--- AIM ---
Convert the entries from the line containing "The height and" through the end of the entries, inclusive, into a two-column CSV with the columns request and answer, one row per entry. Put each field in quotation marks, replace line breaks with spaces, and leave out the pictures.

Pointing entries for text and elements
━━━━━━━━━━━━━━━━━━━━━━━━━━━━━━
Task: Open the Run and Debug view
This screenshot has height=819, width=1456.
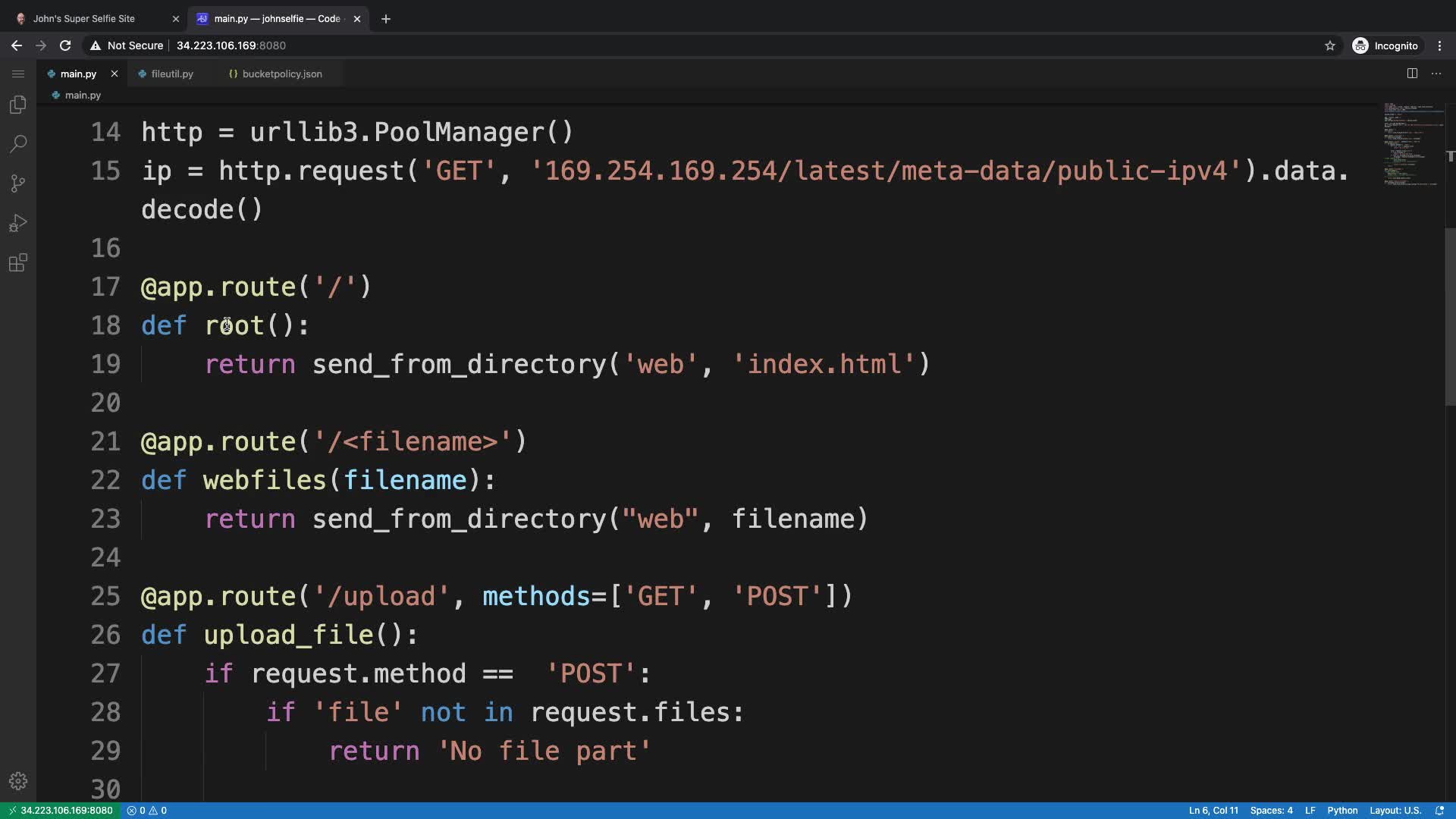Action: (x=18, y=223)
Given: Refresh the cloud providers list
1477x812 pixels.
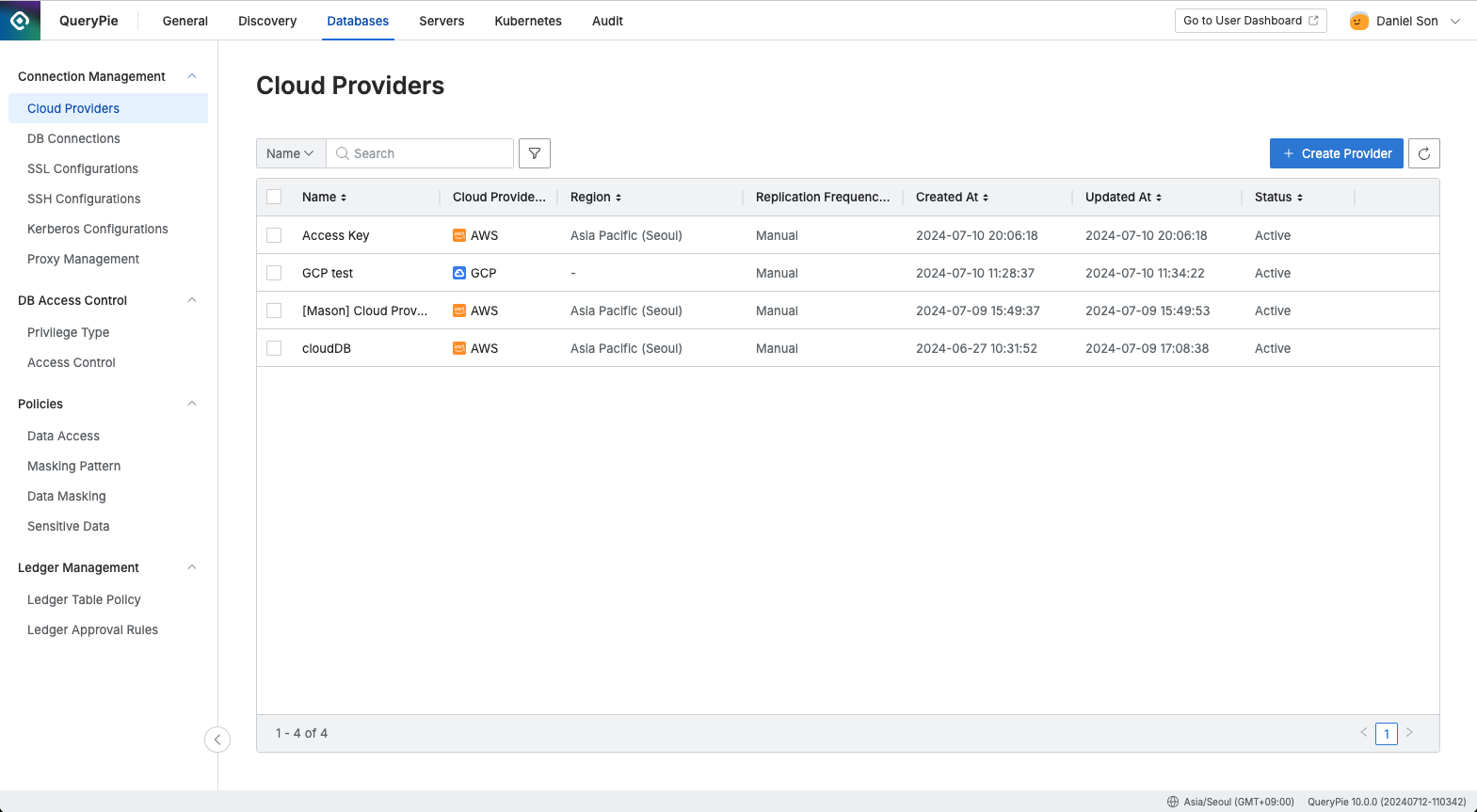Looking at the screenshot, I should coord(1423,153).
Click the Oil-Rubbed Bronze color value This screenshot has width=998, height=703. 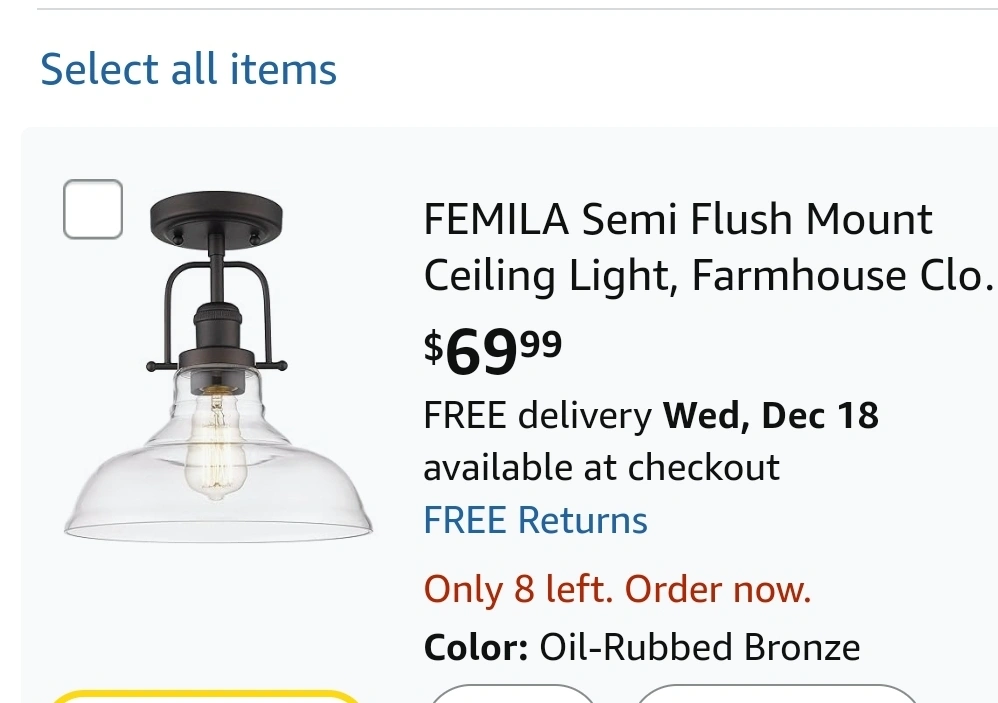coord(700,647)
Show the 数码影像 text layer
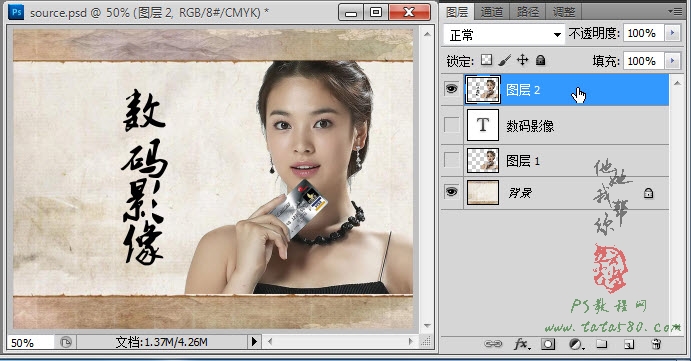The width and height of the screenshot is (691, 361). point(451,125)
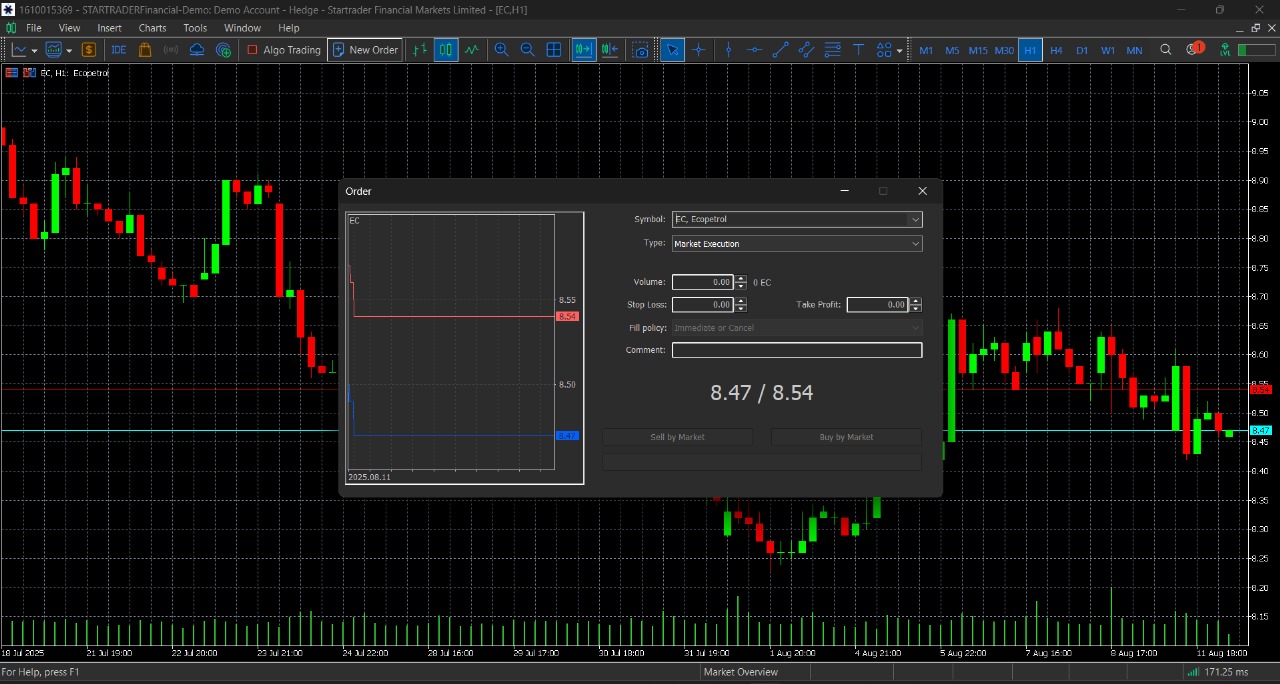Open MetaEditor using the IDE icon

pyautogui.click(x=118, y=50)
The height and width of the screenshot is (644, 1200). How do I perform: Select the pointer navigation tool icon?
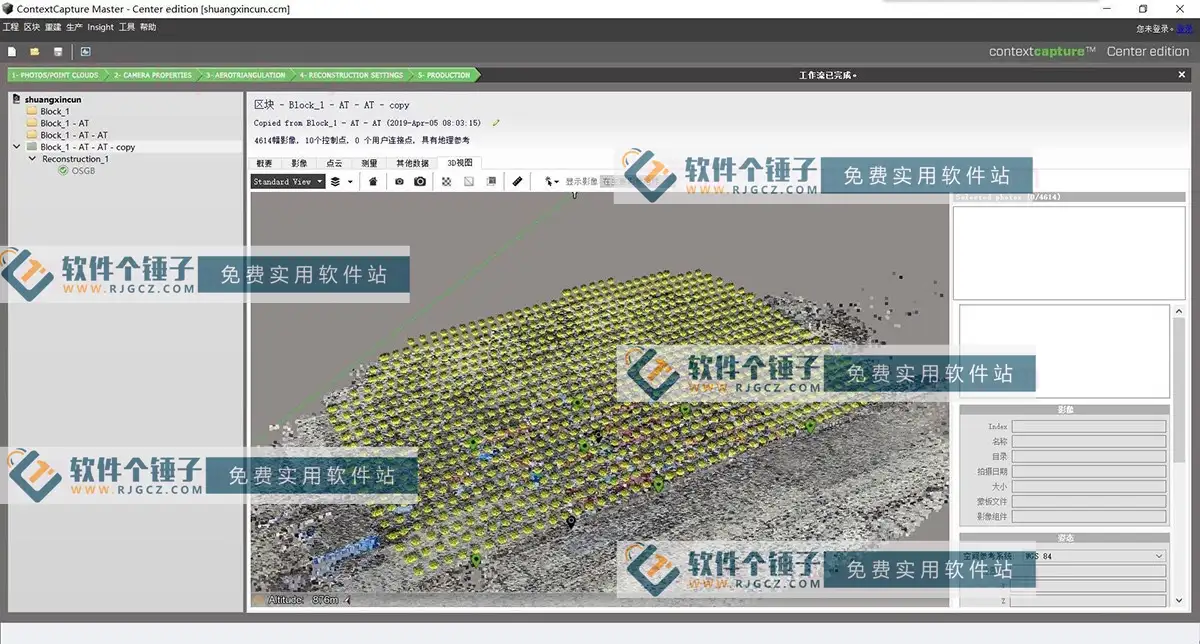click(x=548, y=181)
━━━━━━━━━━━━━━━━━━━━━━━━━━━━━━
--- SOLUTION BELOW ---
request,answer
"The height and width of the screenshot is (644, 1200). How do I perform: Select the pointer navigation tool icon?","click(x=548, y=181)"